Un gruppo internazionale composto da medici e ricercatori dell’Università Statale di Milano, dell’IRCCS MultiMedica, dell’Universidad Catolica de Santiago de Guayaquil in Ecuador (prof. Jimmy Martin-Delgado) e della Harvard Medical School di Boston negli USA, ha raccolto tutte le pubblicazioni che riportavano dati epidemiologici di associazione tra vaccinazione antinfluenzale e frequenza e decorso clinico di COVID-19. Nella pubblicazione sul Journal of Medical Virology i ricercatori hanno esaminato 80 pubblicazioni che analizzavano un totale di 61 milioni di persone

Dall’analisi di questi studi è stato possibile stimare che la vaccinazione antinfluenzale riduce la frequenza di infezione da SARS-CoV-2, anche se non altera il decorso clinico del COVID-19 (ospedalizzazioni e morte), riducendo tuttavia la necessità di ricovero in Unità di Terapia Intensiva

Il direttore della ricerca Antonio Pontiroli, già docente dell’Università Statale di Milano, ha precisato che: “La riduzione della frequenza di infezione è in genere del 30%, ma se la distanza temporale fra l’incontro con SARS-CoV-2 e l’uso di specifici vaccini antinfluenzali è breve, si arriva ad una riduzione della frequenza di infezione che è addirittura del 50%”. Lucia La Sala, ricercatrice della Statale di Milano e responsabile del Laboratorio di Malattie Dismetaboliche dell’IRCCS di MultiMedica, ha evidenziato: “Abbiamo notato che i diversi vaccini antinfluenzali hanno diversa efficacia nel ridurre la frequenza di infezioni, alla luce di questo, stiamo valutando di far partire un ulteriore studio che ci aiuterà a chiarire le ragioni di tali differenze”.   

Ivan Zanoni, della Harvard Medical School, ha commentato: “Sebbene i risultati della nostra analisi siano chiari e sostenuti da dati ottenuti da oltre 60 milioni di soggetti, le ragioni dell’effetto protettivo della vaccinazione antinfluenzale non sono ancora chiare e possono essere diverse. Una ipotesi che vogliamo testare in futuro è che il vaccino antinfluenzale favorisca la liberazione degli interferoni, potenti armi del sistema immunitario capaci di “interferire” con l’ingresso e la replicazione di molti virus, compreso il SARS-CoV-2”. “Non si può peraltro escludere - aggiunge Elisabetta Tanzi dell’Università Statale di Milano, - che le persone che si sono vaccinate siano quelle più sensibili e rispettose nei confronti delle misure di prevenzione delle malattie infettive e che, per questo motivo, siano in definitiva una categoria a ridotto rischio di esposizione”.

In conclusione, il fatto che la vaccinazione antinfluenzale possa interferire con il COVID-19 è importante non solo per sé, ma anche in previsione di possibili future pandemie.
---*---
- Consegna 1
Trascrivi dal brano sulla vaccinazione antinfluenzale il tratto compreso tra "In conclusione, il" e "possibili future pandemie.", estremi inclusi.
- Consegna 2
Secondo il brano sulla vaccinazione antinfluenzale, quante pubblicazioni hanno esaminato i ricercatori nello studio uscito sul Journal of Medical Virology?

- Dati forniti
---*---
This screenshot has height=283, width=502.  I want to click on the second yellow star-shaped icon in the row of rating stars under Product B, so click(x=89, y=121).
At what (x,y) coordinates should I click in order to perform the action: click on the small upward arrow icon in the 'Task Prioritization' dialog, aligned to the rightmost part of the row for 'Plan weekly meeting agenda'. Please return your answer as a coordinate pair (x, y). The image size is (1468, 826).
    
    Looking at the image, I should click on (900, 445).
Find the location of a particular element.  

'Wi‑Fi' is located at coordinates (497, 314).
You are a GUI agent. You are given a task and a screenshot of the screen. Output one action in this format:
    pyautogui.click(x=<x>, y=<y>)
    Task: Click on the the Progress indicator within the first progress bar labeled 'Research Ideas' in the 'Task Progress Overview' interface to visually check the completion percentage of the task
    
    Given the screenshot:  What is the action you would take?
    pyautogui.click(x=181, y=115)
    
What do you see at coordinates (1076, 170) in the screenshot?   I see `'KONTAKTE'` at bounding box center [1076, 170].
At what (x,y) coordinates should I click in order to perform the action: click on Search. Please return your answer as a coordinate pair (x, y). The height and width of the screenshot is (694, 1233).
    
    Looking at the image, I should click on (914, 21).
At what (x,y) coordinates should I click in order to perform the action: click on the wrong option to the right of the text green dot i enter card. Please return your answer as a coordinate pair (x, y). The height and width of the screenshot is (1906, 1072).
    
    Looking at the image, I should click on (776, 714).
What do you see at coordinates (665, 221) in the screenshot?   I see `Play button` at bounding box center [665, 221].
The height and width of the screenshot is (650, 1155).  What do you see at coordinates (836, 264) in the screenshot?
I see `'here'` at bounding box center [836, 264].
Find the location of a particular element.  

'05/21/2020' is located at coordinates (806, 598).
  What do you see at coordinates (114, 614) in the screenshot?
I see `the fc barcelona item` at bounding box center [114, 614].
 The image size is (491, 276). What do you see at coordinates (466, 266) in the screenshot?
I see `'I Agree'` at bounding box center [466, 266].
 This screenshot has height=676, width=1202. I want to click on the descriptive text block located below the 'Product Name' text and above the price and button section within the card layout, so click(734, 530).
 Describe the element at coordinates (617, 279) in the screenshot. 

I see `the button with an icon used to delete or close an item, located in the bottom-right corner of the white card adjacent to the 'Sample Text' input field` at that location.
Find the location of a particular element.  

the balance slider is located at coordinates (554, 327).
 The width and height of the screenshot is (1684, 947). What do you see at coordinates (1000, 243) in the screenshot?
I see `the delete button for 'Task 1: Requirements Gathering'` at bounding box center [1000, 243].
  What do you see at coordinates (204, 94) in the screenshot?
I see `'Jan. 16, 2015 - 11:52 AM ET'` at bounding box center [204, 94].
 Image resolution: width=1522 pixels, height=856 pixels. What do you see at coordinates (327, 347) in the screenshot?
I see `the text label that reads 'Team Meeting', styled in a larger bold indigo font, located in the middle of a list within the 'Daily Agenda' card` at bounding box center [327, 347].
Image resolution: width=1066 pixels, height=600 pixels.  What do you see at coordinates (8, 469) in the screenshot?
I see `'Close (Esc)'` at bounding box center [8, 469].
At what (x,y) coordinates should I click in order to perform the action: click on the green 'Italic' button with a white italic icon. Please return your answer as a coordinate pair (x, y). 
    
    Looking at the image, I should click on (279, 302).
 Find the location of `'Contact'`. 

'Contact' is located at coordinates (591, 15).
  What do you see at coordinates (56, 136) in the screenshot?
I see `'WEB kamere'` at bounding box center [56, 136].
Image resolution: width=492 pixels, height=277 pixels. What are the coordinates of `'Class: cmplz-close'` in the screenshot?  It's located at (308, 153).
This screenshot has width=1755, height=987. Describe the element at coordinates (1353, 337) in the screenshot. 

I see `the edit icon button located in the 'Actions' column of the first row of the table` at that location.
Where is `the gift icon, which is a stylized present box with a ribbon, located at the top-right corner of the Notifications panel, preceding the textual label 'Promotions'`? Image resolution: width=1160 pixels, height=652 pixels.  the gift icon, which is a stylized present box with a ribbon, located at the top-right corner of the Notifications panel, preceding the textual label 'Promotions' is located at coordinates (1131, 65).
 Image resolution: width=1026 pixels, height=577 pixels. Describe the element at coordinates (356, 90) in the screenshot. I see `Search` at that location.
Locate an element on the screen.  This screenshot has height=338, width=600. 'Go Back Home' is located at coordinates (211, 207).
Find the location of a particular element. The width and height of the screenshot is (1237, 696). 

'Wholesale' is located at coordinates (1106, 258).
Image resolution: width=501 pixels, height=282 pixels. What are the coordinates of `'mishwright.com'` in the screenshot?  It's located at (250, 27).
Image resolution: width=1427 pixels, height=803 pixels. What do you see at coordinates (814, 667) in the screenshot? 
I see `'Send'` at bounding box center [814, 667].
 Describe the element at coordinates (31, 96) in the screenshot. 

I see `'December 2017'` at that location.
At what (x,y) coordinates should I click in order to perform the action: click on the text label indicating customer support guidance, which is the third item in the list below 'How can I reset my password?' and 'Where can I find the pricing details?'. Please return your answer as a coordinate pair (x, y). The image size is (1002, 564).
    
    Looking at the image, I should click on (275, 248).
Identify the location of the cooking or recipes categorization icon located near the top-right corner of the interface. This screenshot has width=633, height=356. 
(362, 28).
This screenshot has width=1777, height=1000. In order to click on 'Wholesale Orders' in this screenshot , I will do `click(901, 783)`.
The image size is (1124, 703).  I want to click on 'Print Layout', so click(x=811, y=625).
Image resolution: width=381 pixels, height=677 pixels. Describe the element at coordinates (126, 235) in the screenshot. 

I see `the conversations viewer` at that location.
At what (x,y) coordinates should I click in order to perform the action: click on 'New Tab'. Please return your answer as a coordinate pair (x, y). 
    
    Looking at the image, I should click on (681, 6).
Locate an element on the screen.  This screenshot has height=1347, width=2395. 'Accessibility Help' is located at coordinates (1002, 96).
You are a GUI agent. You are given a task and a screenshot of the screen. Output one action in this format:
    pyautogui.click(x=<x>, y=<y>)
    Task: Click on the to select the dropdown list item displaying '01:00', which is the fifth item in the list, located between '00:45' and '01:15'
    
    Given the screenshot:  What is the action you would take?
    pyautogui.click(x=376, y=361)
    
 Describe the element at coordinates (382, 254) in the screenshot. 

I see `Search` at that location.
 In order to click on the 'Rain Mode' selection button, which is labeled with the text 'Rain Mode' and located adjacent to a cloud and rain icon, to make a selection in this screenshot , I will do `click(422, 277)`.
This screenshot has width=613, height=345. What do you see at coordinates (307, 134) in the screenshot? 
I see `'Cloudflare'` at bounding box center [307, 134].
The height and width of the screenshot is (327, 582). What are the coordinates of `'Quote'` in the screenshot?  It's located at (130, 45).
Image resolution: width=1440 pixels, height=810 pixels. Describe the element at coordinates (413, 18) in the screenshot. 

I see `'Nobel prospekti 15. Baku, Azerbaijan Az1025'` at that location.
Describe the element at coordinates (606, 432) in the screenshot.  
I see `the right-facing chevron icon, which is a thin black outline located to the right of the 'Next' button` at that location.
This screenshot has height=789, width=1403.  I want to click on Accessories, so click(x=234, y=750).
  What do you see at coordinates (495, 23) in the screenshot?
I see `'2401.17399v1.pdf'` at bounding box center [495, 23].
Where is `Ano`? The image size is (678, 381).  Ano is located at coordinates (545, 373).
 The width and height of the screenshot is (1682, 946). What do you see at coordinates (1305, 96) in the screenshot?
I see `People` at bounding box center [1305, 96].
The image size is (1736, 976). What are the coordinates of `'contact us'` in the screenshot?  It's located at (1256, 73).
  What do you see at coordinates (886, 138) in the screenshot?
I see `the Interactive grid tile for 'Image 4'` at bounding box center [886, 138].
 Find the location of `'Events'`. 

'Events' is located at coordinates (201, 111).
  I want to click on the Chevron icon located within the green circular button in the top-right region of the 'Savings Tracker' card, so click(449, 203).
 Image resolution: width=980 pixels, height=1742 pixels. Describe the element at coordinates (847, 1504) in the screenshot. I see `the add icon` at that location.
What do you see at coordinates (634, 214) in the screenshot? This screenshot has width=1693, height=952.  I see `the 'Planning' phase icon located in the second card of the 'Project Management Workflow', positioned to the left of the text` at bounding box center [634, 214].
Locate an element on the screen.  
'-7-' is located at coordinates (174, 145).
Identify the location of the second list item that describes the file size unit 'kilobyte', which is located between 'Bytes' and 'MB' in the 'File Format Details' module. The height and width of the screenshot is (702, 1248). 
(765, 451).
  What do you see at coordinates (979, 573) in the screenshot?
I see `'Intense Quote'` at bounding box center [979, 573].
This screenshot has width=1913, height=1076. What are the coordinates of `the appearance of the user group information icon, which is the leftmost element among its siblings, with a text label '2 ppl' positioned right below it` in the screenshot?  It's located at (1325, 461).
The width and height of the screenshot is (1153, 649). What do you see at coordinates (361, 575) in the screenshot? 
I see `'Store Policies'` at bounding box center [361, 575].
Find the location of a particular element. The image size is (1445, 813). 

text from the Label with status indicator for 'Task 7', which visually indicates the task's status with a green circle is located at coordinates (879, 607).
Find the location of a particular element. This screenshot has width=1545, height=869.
---*---
- Soluzione scritta 1
In conclusione, il fatto che la vaccinazione antinfluenzale possa interferire con il COVID-19 è importante non solo per sé, ma anche in previsione di possibili future pandemie.

- Soluzione scritta 2
I ricercatori hanno esaminato 80 pubblicazioni.